= Ford Gyron =

Futuristic two-wheeled 1961 concept car

The Ford Gyron was a futuristic two-wheeled gyrocar first shown to the world in 1961 at the Detroit Motor Show as a concept car designed by Syd Mead and McKinley Thompson. One wheel was at the front and the other at the rear like a motorcycle and the car was stabilized by gyroscopes. The two occupants of the vehicle were seated side by side and, when the vehicle was stationary, two small legs appeared from the sides to support it. The vehicle was created for research and marketing purposes, with no intention to put it into production.

Alex Tremulis was the designer and the gyroscopic systems were based on Louis Brennan's theories.
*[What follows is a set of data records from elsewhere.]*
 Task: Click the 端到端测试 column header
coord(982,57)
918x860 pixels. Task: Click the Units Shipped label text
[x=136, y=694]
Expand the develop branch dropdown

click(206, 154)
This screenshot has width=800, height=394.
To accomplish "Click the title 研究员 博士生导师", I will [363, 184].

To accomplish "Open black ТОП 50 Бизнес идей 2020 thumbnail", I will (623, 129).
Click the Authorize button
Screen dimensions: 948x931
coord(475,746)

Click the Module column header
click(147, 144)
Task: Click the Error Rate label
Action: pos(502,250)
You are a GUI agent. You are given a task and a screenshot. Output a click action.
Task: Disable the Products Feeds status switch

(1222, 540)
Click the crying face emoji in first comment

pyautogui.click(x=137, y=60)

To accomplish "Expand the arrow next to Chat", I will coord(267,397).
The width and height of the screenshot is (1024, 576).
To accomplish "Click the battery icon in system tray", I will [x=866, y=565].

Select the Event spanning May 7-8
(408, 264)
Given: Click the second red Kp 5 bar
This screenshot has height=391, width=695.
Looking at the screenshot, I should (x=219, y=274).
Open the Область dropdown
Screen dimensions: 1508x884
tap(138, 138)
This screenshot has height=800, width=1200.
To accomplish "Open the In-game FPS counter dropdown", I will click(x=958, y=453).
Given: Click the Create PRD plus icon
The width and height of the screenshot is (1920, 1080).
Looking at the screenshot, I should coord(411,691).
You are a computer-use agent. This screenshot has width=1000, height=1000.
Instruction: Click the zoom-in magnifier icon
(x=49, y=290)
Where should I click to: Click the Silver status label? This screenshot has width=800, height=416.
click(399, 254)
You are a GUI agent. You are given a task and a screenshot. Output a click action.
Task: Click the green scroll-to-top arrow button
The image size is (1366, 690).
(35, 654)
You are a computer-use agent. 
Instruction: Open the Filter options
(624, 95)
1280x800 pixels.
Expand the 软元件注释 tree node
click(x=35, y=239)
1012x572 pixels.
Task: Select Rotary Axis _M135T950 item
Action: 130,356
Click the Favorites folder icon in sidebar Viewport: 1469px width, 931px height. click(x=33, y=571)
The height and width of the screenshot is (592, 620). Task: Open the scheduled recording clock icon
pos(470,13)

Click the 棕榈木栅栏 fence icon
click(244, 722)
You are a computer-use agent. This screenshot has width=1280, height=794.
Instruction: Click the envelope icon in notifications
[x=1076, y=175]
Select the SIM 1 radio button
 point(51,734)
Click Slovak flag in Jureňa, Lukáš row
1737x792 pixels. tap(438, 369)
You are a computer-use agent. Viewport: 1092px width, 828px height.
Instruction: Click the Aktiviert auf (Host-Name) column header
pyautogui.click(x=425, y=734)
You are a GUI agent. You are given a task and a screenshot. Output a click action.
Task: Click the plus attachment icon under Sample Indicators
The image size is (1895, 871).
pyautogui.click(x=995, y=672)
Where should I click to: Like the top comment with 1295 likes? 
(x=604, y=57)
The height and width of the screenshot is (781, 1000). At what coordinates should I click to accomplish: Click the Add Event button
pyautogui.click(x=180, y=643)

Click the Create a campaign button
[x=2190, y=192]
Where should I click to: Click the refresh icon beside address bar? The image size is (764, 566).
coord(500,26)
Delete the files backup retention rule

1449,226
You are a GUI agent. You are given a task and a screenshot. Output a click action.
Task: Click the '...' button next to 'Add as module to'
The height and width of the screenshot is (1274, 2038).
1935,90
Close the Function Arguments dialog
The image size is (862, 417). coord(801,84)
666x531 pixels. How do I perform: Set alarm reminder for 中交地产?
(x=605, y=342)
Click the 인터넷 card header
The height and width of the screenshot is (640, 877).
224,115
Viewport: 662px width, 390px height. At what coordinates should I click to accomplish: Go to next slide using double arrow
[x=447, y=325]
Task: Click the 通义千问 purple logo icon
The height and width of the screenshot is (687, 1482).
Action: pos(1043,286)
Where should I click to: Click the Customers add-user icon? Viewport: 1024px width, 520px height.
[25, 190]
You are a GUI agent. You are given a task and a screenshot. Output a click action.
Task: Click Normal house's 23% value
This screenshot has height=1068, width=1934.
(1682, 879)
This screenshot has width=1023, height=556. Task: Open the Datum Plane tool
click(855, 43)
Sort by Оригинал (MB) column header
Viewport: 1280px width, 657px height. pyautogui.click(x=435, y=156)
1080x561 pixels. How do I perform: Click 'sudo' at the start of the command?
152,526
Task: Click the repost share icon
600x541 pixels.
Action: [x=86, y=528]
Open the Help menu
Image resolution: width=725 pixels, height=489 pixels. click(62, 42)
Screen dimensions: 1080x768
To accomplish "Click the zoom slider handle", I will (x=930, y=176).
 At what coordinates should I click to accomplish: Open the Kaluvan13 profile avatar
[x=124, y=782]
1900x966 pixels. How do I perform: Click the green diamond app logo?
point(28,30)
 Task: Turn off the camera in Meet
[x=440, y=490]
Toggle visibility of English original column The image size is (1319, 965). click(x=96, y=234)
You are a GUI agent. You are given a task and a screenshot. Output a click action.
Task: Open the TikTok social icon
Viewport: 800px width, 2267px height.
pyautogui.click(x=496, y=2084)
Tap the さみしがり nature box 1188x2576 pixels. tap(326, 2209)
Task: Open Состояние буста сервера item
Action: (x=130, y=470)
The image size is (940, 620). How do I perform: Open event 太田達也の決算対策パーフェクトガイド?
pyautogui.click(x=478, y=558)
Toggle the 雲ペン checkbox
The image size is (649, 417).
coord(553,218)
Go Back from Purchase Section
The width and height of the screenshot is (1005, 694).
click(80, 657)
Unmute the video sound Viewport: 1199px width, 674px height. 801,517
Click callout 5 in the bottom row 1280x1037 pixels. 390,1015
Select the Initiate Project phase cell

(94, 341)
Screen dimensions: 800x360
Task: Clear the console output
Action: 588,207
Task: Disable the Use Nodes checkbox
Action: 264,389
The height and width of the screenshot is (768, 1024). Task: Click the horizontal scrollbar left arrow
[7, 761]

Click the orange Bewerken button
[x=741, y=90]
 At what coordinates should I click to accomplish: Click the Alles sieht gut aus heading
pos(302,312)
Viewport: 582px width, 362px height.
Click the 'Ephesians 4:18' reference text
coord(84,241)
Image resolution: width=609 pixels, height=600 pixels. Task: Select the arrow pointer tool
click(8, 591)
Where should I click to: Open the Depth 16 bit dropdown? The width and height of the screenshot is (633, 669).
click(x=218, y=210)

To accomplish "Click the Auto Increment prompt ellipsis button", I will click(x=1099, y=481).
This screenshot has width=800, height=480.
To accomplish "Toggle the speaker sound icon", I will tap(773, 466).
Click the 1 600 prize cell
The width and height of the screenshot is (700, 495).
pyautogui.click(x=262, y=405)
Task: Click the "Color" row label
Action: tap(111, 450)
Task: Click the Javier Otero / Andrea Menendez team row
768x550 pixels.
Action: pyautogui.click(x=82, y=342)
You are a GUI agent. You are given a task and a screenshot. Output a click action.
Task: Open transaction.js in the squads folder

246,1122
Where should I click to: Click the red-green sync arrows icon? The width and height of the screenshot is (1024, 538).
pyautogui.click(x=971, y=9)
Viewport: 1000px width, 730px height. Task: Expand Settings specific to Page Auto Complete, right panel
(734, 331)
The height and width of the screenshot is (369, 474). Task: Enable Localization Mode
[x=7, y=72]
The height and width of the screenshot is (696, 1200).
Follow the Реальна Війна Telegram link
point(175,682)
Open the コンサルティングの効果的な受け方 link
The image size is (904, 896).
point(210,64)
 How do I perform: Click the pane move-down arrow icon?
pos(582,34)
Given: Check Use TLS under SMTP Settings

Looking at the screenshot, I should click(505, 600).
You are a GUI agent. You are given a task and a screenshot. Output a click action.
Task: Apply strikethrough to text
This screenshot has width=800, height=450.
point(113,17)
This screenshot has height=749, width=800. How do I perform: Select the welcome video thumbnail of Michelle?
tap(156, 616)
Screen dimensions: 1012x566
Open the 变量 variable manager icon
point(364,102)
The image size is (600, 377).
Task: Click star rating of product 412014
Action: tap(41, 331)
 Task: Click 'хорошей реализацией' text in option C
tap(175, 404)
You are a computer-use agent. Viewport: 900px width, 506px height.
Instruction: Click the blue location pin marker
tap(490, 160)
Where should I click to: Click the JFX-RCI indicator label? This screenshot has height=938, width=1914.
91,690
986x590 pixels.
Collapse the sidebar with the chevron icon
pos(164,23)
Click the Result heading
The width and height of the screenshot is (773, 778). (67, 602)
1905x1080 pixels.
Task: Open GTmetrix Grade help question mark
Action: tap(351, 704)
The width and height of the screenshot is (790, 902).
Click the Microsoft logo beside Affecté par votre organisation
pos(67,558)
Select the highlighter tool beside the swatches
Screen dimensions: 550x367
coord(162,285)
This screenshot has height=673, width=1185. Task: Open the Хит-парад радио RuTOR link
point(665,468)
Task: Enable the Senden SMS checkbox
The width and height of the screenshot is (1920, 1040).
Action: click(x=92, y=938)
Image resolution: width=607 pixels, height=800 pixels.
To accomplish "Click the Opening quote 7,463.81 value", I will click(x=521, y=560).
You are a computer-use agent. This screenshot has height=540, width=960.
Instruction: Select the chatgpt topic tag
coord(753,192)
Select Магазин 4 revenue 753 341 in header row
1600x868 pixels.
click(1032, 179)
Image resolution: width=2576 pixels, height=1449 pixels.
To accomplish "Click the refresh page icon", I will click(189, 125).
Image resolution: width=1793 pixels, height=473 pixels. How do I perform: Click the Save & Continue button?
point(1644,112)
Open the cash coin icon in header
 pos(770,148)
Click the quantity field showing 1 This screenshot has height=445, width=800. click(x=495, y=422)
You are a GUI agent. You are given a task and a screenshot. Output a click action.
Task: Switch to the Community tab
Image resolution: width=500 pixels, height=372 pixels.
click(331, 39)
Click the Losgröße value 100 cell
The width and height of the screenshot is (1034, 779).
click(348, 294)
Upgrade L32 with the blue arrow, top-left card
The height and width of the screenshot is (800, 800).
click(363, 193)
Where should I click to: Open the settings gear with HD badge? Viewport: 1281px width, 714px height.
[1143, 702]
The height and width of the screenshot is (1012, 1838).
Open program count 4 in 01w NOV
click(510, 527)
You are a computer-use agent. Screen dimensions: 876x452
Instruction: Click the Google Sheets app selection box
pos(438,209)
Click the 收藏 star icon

The Ford Motor Company of Detroit gave credit for the Gyron to Louis Brennan. Alex Tremulis had started his career with the US Air Force and worked in 1948 at the Wright-Patterson Air Force Base on the concept of Military flying saucers. He then became the chief designer for the ill-fated Tucker automobile before joining Ford, and was also involved with the Tuscan gyroscopic motorcycles and the Gyronaught XU1 gyroscopic car.

The original fiberglass concept was destroyed in the 1962 Ford Rotunda fire. Only the studio model remains today, it was sold at an auction in December 2012 for $40,000. A second model was recently discovered in the collection of the Petersen Automotive Museum in Los Angeles and displayed as part of the 2024 exhibition, "Eyes on the Road."